### TO DO
Please set down each entry exactly, omitting any picture it holds.

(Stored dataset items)

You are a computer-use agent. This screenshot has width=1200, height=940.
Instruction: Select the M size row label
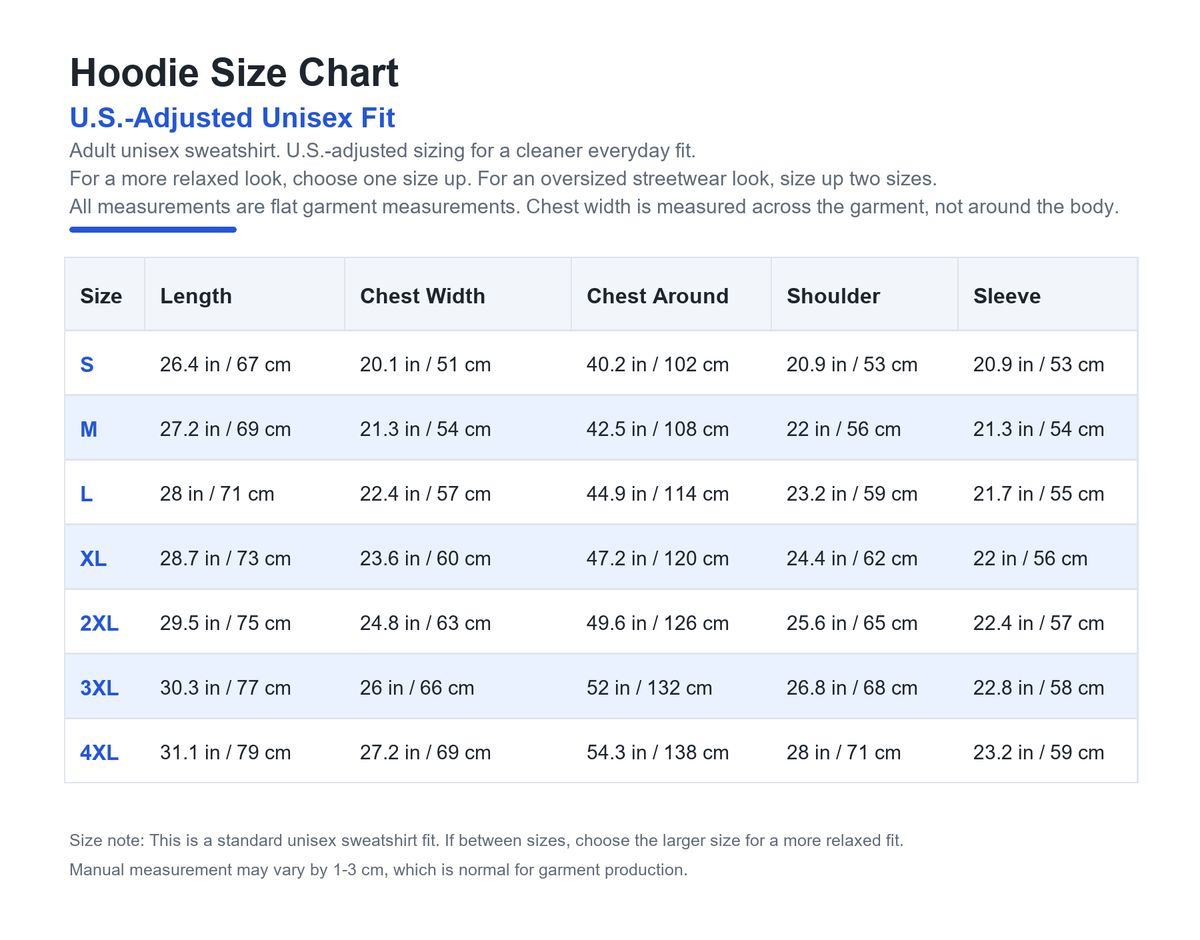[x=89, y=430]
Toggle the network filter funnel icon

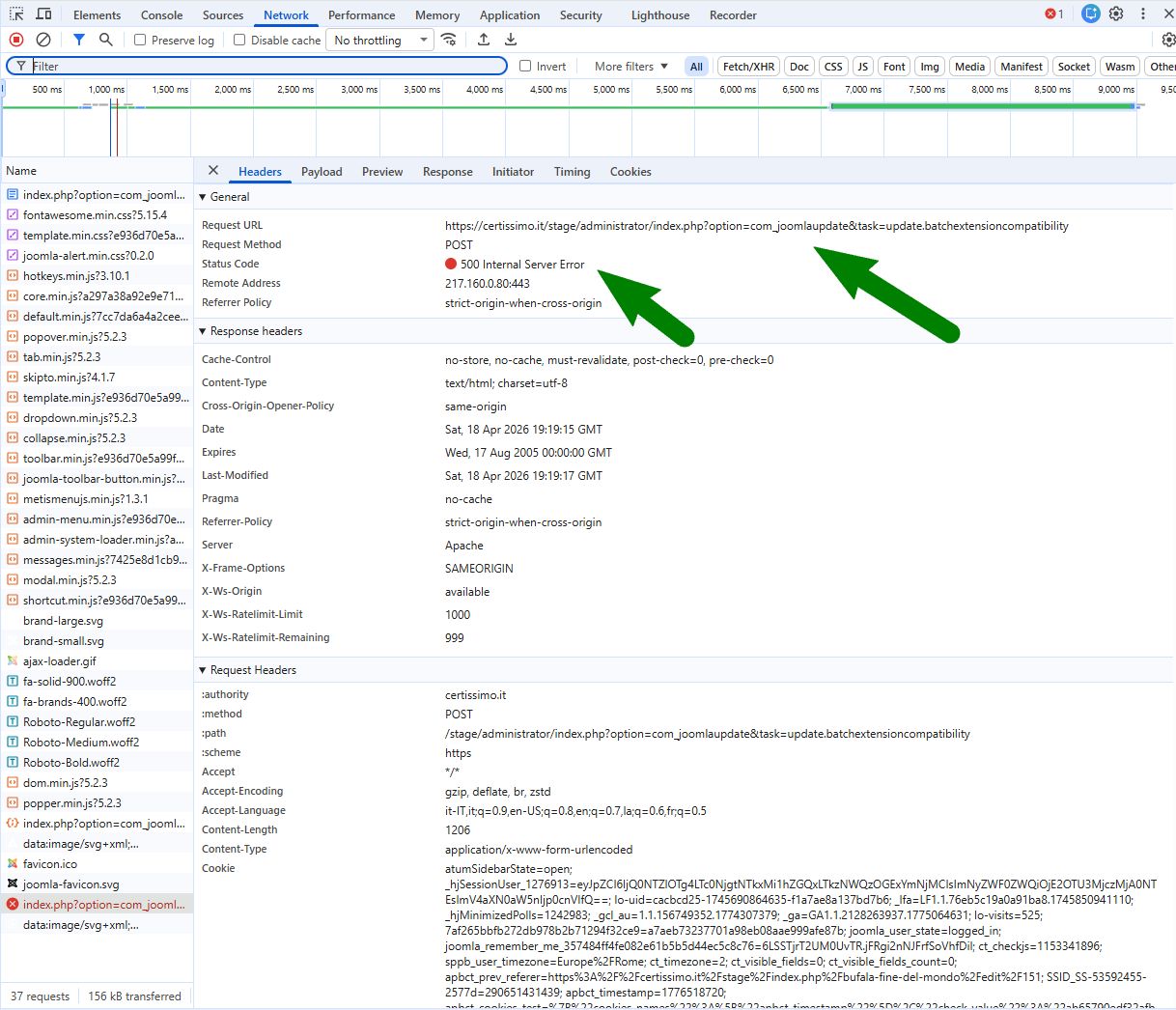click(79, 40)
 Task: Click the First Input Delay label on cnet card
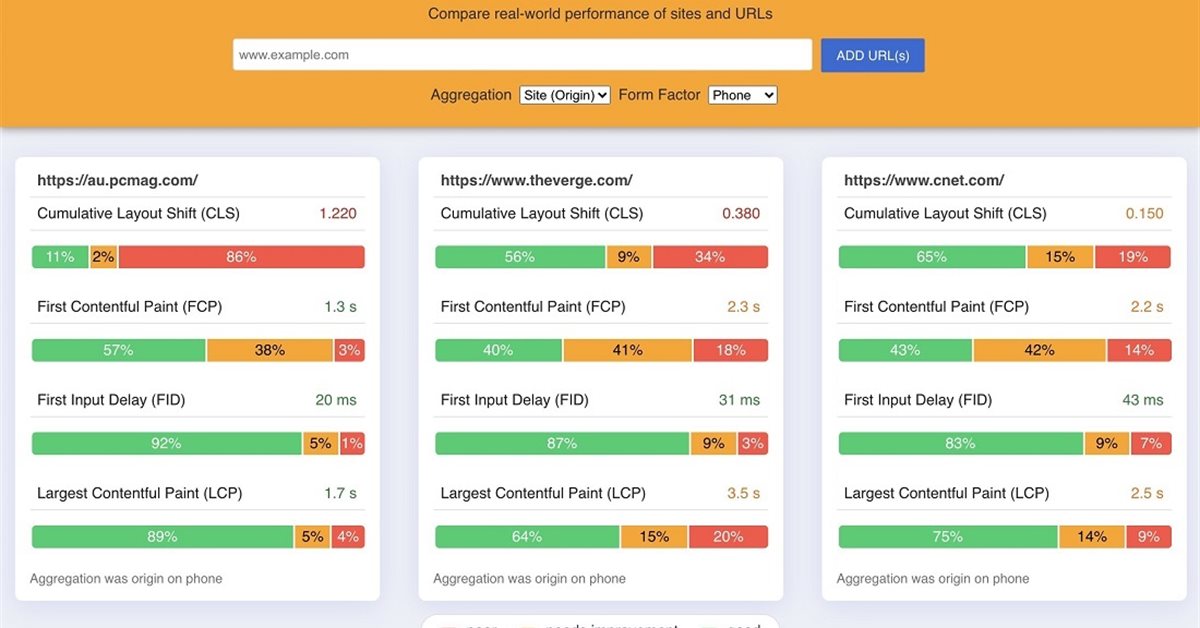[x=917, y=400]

### WRITTEN REPLY
You are a computer-use agent. This screenshot has width=1200, height=940.
Instruction: Select the M size row label
[x=89, y=430]
Toggle the network filter funnel icon

click(79, 40)
 Task: Click the First Input Delay label on cnet card
[x=917, y=400]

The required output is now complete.